Use SYRK instead of GEMM in pairwise distance #27894

Closed darshanp4 closed 9 months ago

darshanp4 commented 10 months ago

Discussed in https://github.com/scikit-learn/scikit-learn/discussions/27877

^{Originally posted by **darshanp4** November 30, 2023} Hello I was checking the DBSCAN algo , where mostly computing pairwise distance it use -2X*X**T, so for this operation currently sklearn uses the blas _gemm. where it consuming much time. If we can use the syrk which also level3 blas (https://pyclblas.readthedocs.io/en/latest/SYRK.html). Which is more optimized for this type of operations. Is there any similar approach any one seen or tried. Thank you.

glemaitre commented 10 months ago

Pinging people that might know the answer straight away: @jjerphan @ogrisel @fcharras @Micky774?

glemaitre commented 10 months ago

I was looking at the following that could be interested as well: https://www.osti.gov/servlets/purl/1557469

But it seems that SYRK should skip some multiplication that GEMM is performing.

jjerphan commented 10 months ago

SYRK must in theory be more appropriate than GEMM in this case (i.e. when $A = B$), but only comparing implementations will tell us.

darshanp4 commented 10 months ago

@glemaitre thanks for adding more folks, also I will take a look at paper : https://www.osti.gov/servlets/purl/1557469.

@jjerphan yes in theory it is more appropriate, i don't have comparison.

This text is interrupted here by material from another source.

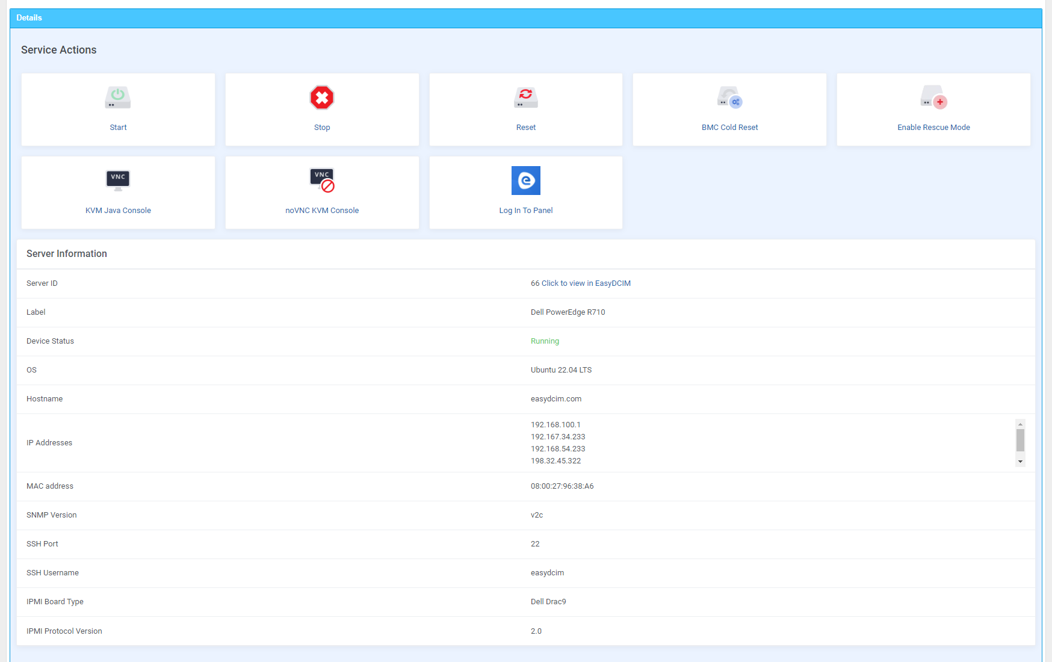The width and height of the screenshot is (1052, 662).
Task: Click the hostname easydcim.com value
Action: point(556,398)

I will try see by adding it. do you have any reference , how can we add blas functions.

jjerphan commented 10 months ago

You can easily add them from SciPy.

See:

https://github.com/scikit-learn/scikit-learn/blob/2d9f4c442030450cd6246765df2a546e6440b8ac/sklearn/utils/_cython_blas.pxd#L38

https://github.com/scikit-learn/scikit-learn/blob/2d9f4c442030450cd6246765df2a546e6440b8ac/sklearn/utils/_cython_blas.pyx#L184-L186

darshanp4 commented 10 months ago

thank you!

ogrisel commented 10 months ago

Looking forward to a PR with some quick benchmarks.

lorentzenchr commented 10 months ago

For information, numpy uses syrk under the hood if it detects X.T @ X.

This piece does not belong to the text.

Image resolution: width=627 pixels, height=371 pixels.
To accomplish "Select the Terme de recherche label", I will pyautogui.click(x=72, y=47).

jjerphan commented 10 months ago

Also, optimizations will work for full matrices, for pattern relying on chunks (à la PairwiseDistancesReduction) we can only benefit from SYRK on the diagonal chunks.

darshanp4 commented 9 months ago

@jjerphan so for PairwiseDistancesReduction, if it is already using the chunks of 256 size, how we can identify the diagonal chunks? X_start == Y_start and X_end == Y_end Any thoughts on how we can make it work for full matrices!

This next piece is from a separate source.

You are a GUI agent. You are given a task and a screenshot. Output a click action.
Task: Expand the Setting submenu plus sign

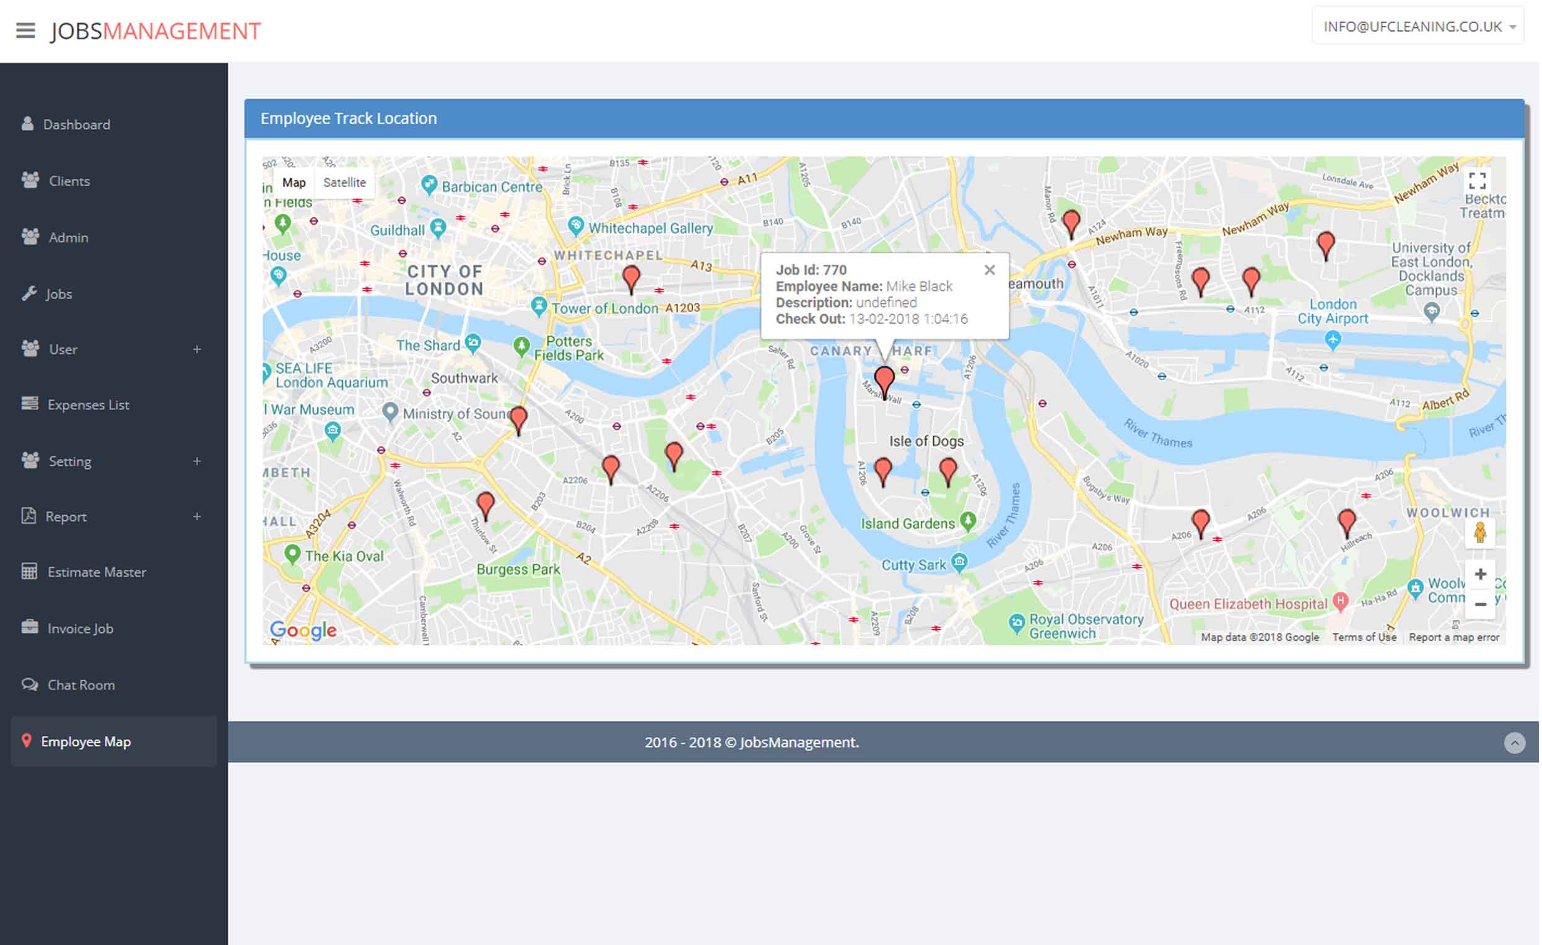click(x=197, y=462)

darshanp4 commented 9 months ago

Also can you help with understanding why at scikit-learn we are relying on chunks, as in backend OpenBLAS is also doing it!

jjerphan commented 9 months ago

X is Y and X_start == Y_start and X_end == Y_end should be sufficient to identify when to use SYRK, but this might add too much complexity and it might cause regression due to branching and branch mis-prediction for every n_chunks + 1 iterations here:

https://github.com/scikit-learn/scikit-learn/blob/3b06962d280f8776e3e94c7aed862081a82a9cc6/sklearn/metrics/_pairwise_distances_reduction/_middle_term_computer.pyx.tp#L445-L446

You can try and perform benchmarks with https://github.com/scikit-learn/pairwise-distances-reductions-asv-suite, but a priori using SYRK in PairwiseDistancesReduction would not help significantly.

Chunks are used for PairwiseDistancesReduction as explained in the private submodule documentation, here:

https://github.com/scikit-learn/scikit-learn/blob/3b06962d280f8776e3e94c7aed862081a82a9cc6/sklearn/metrics/_pairwise_distances_reduction/__init__.py#L8-L29

Let us know if something is unclear.

darshanp4 commented 9 months ago

To keep intermediate data-structures in CPU cache, cache size matters for performance. which will be different for every ISA. But here it is hardcoded to 256. In OpenBLAS it is handled for each ISA. So shouldn't we leave it for OpenBLAS to handle it more optimize way.

lorentzenchr commented 9 months ago

The point is that the pairwise distances performe reductions (aggregation functions) over a chunk of distance values. This chunk size was empirically tested, and 256 chosen as a good middle ground. This is much different from BLAS functions, e.g. matrix-matrix operations is just multiplications and additions, nothing else. Therefore, the cache is even more important and, I guess, the most engineering-hours of work put into optimizing it - out of all algos!

Back to this issue: As SYRK would only apply to the diagonal, it is a 2. order effect. I'm -1 on it considering the trade-offs with code complexity.